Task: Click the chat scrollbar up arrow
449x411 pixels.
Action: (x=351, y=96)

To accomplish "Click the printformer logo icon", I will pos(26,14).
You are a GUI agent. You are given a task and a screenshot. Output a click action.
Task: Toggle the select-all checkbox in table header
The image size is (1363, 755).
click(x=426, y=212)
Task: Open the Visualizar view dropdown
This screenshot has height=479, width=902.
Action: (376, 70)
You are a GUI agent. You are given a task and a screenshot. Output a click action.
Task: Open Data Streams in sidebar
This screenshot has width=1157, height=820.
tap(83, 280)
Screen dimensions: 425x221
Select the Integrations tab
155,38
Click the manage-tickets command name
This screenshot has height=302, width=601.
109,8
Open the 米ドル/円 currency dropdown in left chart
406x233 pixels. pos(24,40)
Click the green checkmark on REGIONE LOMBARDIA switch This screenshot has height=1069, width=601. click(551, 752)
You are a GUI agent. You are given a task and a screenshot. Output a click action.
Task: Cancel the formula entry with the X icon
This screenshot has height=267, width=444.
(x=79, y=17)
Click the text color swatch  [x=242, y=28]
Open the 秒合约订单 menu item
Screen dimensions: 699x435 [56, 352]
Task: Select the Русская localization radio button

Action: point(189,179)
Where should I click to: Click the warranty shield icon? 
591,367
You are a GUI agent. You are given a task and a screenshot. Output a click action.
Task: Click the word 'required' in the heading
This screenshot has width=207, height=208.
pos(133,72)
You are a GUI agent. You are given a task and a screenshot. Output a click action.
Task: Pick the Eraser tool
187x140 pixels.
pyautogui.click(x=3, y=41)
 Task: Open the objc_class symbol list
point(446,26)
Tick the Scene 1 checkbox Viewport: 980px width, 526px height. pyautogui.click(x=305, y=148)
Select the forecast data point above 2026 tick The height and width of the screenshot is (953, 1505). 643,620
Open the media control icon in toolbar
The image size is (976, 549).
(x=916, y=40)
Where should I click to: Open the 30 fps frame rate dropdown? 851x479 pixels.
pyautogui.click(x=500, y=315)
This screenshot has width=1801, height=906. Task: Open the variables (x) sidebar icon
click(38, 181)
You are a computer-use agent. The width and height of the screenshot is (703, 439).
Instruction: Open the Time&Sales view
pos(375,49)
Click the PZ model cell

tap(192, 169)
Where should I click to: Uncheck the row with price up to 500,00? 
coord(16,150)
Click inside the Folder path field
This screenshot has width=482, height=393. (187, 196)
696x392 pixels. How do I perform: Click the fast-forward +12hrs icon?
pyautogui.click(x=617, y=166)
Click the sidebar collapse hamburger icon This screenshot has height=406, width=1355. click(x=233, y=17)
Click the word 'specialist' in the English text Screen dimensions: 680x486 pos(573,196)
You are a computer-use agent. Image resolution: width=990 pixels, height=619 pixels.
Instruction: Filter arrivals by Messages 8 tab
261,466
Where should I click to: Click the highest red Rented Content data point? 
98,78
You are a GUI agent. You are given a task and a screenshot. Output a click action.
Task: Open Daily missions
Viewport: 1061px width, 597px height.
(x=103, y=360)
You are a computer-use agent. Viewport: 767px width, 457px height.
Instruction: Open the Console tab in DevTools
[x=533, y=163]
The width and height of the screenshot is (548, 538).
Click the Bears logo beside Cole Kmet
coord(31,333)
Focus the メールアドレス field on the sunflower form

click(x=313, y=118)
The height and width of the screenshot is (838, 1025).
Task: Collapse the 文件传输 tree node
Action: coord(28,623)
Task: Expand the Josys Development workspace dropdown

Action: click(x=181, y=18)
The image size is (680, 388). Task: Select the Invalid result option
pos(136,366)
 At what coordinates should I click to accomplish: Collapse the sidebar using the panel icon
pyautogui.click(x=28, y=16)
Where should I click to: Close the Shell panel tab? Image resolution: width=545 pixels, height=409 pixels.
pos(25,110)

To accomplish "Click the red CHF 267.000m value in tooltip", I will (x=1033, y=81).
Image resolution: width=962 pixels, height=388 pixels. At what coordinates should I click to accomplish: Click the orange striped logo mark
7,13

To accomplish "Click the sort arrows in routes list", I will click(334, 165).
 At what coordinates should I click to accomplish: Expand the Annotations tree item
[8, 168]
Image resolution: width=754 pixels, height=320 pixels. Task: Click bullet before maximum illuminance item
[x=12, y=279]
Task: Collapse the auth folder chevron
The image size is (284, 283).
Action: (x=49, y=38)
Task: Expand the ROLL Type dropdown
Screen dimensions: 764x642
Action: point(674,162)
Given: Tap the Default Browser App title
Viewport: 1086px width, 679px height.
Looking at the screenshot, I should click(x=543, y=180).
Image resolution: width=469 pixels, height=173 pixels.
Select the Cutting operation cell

__REQUEST__. Retype the records starting at the line containing "Click inside the Folder path field" and ending at the line containing "[x=12, y=279]", both included, without any changes.

__RESULT OF THIS EXERCISE__.
Click inside the Folder path field
This screenshot has width=482, height=393. (187, 196)
696x392 pixels. How do I perform: Click the fast-forward +12hrs icon?
pyautogui.click(x=617, y=166)
Click the sidebar collapse hamburger icon This screenshot has height=406, width=1355. click(x=233, y=17)
Click the word 'specialist' in the English text Screen dimensions: 680x486 pos(573,196)
You are a computer-use agent. Image resolution: width=990 pixels, height=619 pixels.
Instruction: Filter arrivals by Messages 8 tab
261,466
Where should I click to: Click the highest red Rented Content data point? 
98,78
You are a GUI agent. You are given a task and a screenshot. Output a click action.
Task: Open Daily missions
Viewport: 1061px width, 597px height.
(x=103, y=360)
You are a computer-use agent. Viewport: 767px width, 457px height.
Instruction: Open the Console tab in DevTools
[x=533, y=163]
The width and height of the screenshot is (548, 538).
Click the Bears logo beside Cole Kmet
coord(31,333)
Focus the メールアドレス field on the sunflower form

click(x=313, y=118)
The height and width of the screenshot is (838, 1025).
Task: Collapse the 文件传输 tree node
Action: coord(28,623)
Task: Expand the Josys Development workspace dropdown

Action: click(x=181, y=18)
The image size is (680, 388). Task: Select the Invalid result option
pos(136,366)
 At what coordinates should I click to accomplish: Collapse the sidebar using the panel icon
pyautogui.click(x=28, y=16)
Where should I click to: Close the Shell panel tab? Image resolution: width=545 pixels, height=409 pixels.
pos(25,110)

To accomplish "Click the red CHF 267.000m value in tooltip", I will (x=1033, y=81).
Image resolution: width=962 pixels, height=388 pixels. At what coordinates should I click to accomplish: Click the orange striped logo mark
7,13

To accomplish "Click the sort arrows in routes list", I will click(334, 165).
 At what coordinates should I click to accomplish: Expand the Annotations tree item
[8, 168]
Image resolution: width=754 pixels, height=320 pixels. Task: Click bullet before maximum illuminance item
[x=12, y=279]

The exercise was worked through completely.